-- start of RECORDS FOR THIS EXERCISE --

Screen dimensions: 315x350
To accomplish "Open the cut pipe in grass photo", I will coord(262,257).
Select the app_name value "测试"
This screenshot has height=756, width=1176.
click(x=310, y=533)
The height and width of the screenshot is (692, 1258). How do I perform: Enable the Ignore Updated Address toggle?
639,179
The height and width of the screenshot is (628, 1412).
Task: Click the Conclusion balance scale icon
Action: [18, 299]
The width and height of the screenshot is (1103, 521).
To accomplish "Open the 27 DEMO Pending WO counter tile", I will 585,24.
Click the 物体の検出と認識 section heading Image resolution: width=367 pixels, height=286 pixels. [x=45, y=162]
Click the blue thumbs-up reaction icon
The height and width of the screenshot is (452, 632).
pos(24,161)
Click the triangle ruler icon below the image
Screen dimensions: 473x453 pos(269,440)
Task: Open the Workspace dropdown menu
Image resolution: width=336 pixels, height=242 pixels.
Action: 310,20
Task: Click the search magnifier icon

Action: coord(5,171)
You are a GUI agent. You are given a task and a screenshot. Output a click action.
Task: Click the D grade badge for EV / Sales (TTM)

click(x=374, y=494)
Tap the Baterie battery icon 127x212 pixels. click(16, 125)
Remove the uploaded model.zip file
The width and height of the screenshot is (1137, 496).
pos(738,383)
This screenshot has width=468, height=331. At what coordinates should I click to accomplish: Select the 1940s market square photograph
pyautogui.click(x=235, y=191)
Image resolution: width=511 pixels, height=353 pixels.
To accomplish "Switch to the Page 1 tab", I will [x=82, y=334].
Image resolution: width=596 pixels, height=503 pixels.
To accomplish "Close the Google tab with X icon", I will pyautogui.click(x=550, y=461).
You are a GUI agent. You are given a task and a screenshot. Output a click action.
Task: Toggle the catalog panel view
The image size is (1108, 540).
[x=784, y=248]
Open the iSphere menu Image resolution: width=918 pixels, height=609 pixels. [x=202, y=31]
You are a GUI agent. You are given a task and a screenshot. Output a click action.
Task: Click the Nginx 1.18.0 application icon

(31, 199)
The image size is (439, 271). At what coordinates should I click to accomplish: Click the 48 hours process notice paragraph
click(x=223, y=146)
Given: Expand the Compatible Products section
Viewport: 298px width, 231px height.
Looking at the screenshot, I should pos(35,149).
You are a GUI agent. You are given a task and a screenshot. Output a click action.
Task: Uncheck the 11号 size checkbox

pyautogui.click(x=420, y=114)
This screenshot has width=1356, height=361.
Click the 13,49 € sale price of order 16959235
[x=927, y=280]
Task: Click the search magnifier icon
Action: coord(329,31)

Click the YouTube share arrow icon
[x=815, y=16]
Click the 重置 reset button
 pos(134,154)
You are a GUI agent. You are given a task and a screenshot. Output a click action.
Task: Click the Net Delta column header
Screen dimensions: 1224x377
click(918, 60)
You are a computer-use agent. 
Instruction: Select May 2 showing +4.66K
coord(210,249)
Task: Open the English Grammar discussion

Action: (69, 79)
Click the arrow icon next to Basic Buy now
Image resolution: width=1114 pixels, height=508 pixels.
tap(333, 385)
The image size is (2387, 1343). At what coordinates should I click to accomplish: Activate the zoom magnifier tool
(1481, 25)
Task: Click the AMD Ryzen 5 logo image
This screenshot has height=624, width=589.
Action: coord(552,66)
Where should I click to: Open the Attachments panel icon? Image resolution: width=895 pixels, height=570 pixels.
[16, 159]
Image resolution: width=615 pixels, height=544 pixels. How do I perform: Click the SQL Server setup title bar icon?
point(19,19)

-- end of RECORDS FOR THIS EXERCISE --

> PROBLEM DESCRIPTION: Copy out all of the lines above with no changes.

> TASK RESULT:
Screen dimensions: 315x350
To accomplish "Open the cut pipe in grass photo", I will coord(262,257).
Select the app_name value "测试"
This screenshot has height=756, width=1176.
click(x=310, y=533)
The height and width of the screenshot is (692, 1258). How do I perform: Enable the Ignore Updated Address toggle?
639,179
The height and width of the screenshot is (628, 1412).
Task: Click the Conclusion balance scale icon
Action: [18, 299]
The width and height of the screenshot is (1103, 521).
To accomplish "Open the 27 DEMO Pending WO counter tile", I will 585,24.
Click the 物体の検出と認識 section heading Image resolution: width=367 pixels, height=286 pixels. [x=45, y=162]
Click the blue thumbs-up reaction icon
The height and width of the screenshot is (452, 632).
pos(24,161)
Click the triangle ruler icon below the image
Screen dimensions: 473x453 pos(269,440)
Task: Open the Workspace dropdown menu
Image resolution: width=336 pixels, height=242 pixels.
Action: 310,20
Task: Click the search magnifier icon

Action: coord(5,171)
You are a GUI agent. You are given a task and a screenshot. Output a click action.
Task: Click the D grade badge for EV / Sales (TTM)

click(x=374, y=494)
Tap the Baterie battery icon 127x212 pixels. click(16, 125)
Remove the uploaded model.zip file
The width and height of the screenshot is (1137, 496).
pos(738,383)
This screenshot has width=468, height=331. At what coordinates should I click to accomplish: Select the 1940s market square photograph
pyautogui.click(x=235, y=191)
Image resolution: width=511 pixels, height=353 pixels.
To accomplish "Switch to the Page 1 tab", I will [x=82, y=334].
Image resolution: width=596 pixels, height=503 pixels.
To accomplish "Close the Google tab with X icon", I will pyautogui.click(x=550, y=461).
You are a GUI agent. You are given a task and a screenshot. Output a click action.
Task: Toggle the catalog panel view
The image size is (1108, 540).
[x=784, y=248]
Open the iSphere menu Image resolution: width=918 pixels, height=609 pixels. [x=202, y=31]
You are a GUI agent. You are given a task and a screenshot. Output a click action.
Task: Click the Nginx 1.18.0 application icon

(31, 199)
The image size is (439, 271). At what coordinates should I click to accomplish: Click the 48 hours process notice paragraph
click(x=223, y=146)
Given: Expand the Compatible Products section
Viewport: 298px width, 231px height.
Looking at the screenshot, I should pos(35,149).
You are a GUI agent. You are given a task and a screenshot. Output a click action.
Task: Uncheck the 11号 size checkbox

pyautogui.click(x=420, y=114)
This screenshot has width=1356, height=361.
Click the 13,49 € sale price of order 16959235
[x=927, y=280]
Task: Click the search magnifier icon
Action: coord(329,31)

Click the YouTube share arrow icon
[x=815, y=16]
Click the 重置 reset button
 pos(134,154)
You are a GUI agent. You are given a task and a screenshot. Output a click action.
Task: Click the Net Delta column header
Screen dimensions: 1224x377
click(918, 60)
You are a computer-use agent. 
Instruction: Select May 2 showing +4.66K
coord(210,249)
Task: Open the English Grammar discussion

Action: (69, 79)
Click the arrow icon next to Basic Buy now
Image resolution: width=1114 pixels, height=508 pixels.
tap(333, 385)
The image size is (2387, 1343). At what coordinates should I click to accomplish: Activate the zoom magnifier tool
(1481, 25)
Task: Click the AMD Ryzen 5 logo image
This screenshot has height=624, width=589.
Action: coord(552,66)
Where should I click to: Open the Attachments panel icon? Image resolution: width=895 pixels, height=570 pixels.
[16, 159]
Image resolution: width=615 pixels, height=544 pixels. How do I perform: Click the SQL Server setup title bar icon?
point(19,19)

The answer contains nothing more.